◆ **Brief**
Give back every line of the records word for word, leaving out the pictures.
┌──
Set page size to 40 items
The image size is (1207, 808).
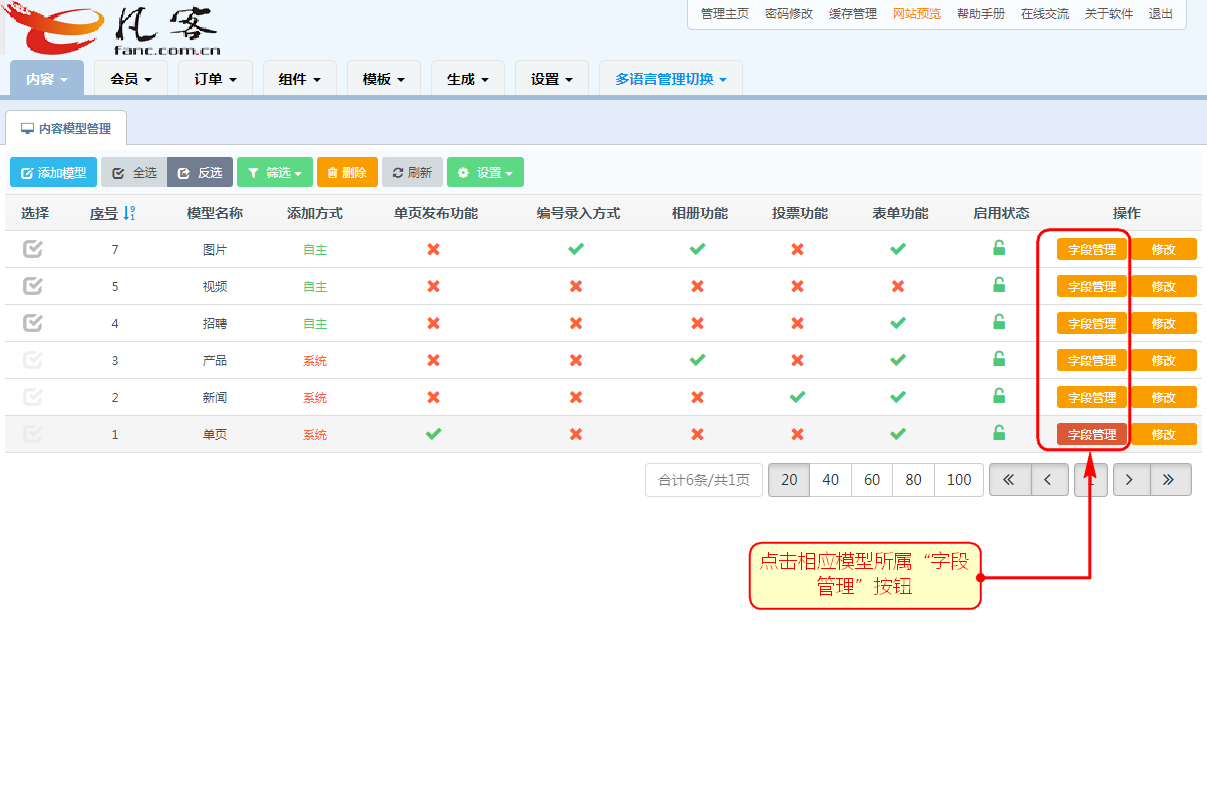[x=830, y=480]
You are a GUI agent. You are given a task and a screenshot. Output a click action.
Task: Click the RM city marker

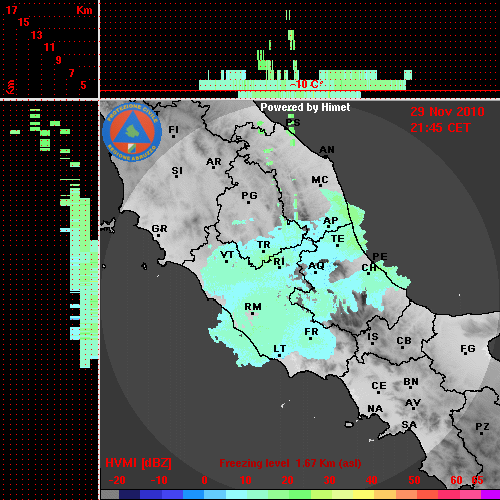tap(252, 314)
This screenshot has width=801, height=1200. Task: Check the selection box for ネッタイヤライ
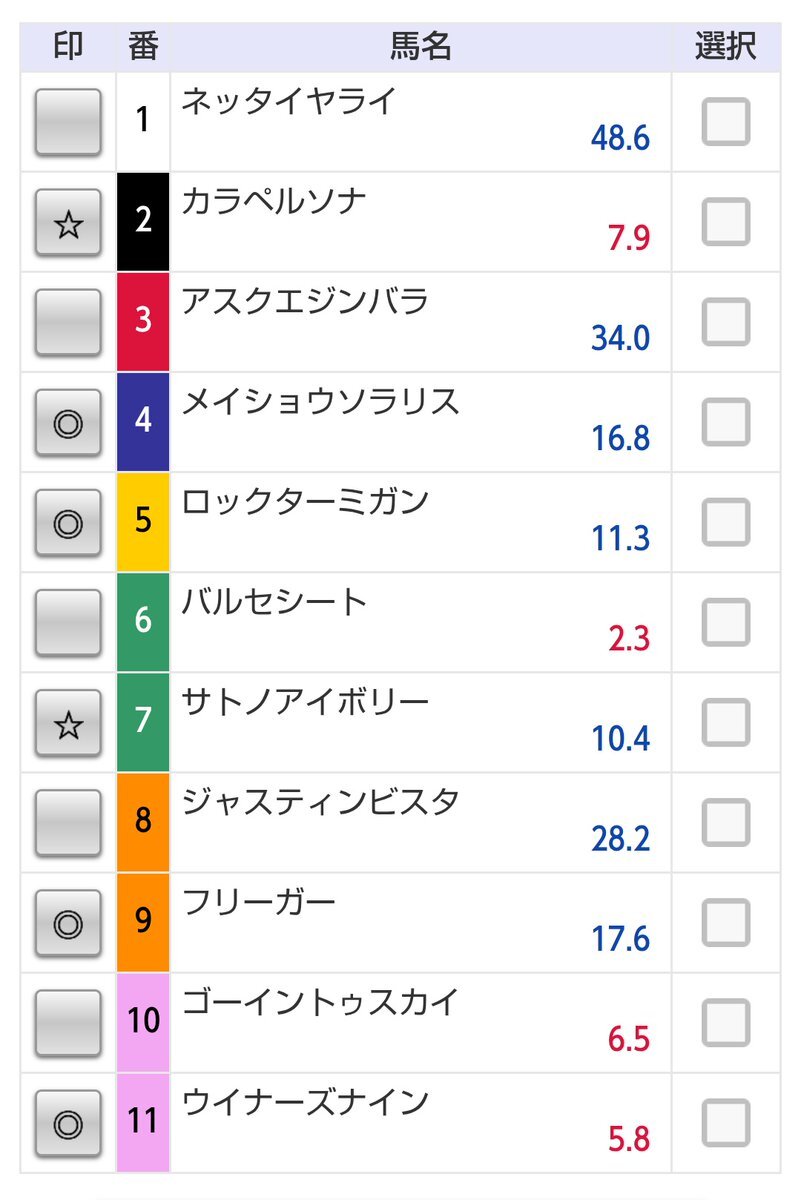click(725, 122)
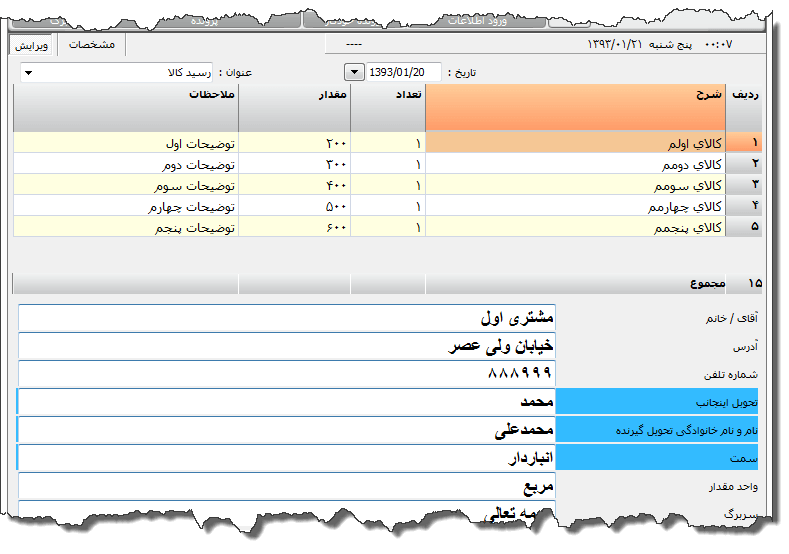Viewport: 789px width, 554px height.
Task: Select the row with کالای دومم
Action: (575, 163)
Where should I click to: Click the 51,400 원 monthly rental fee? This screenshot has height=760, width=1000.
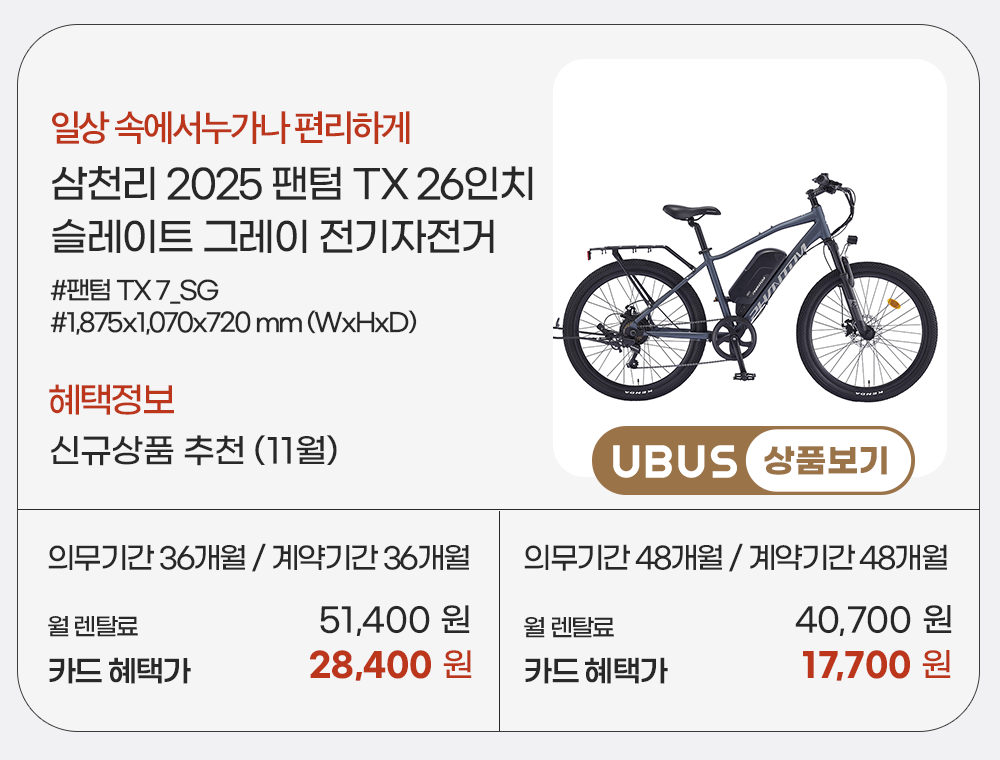(395, 620)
└──
◆ **Finished answer**
Set page size to 40 items
The image size is (1207, 808).
[x=830, y=480]
You are a GUI agent. You are given a task and a screenshot. Output a click action.
Task: Click the RM city marker

tap(252, 314)
This screenshot has width=801, height=1200. Task: Check the selection box for ネッタイヤライ
click(725, 122)
Viewport: 789px width, 554px height.
Task: Select the row with کالای دومم
Action: (575, 163)
Where should I click to: Click the 51,400 원 monthly rental fee? This screenshot has height=760, width=1000.
(395, 620)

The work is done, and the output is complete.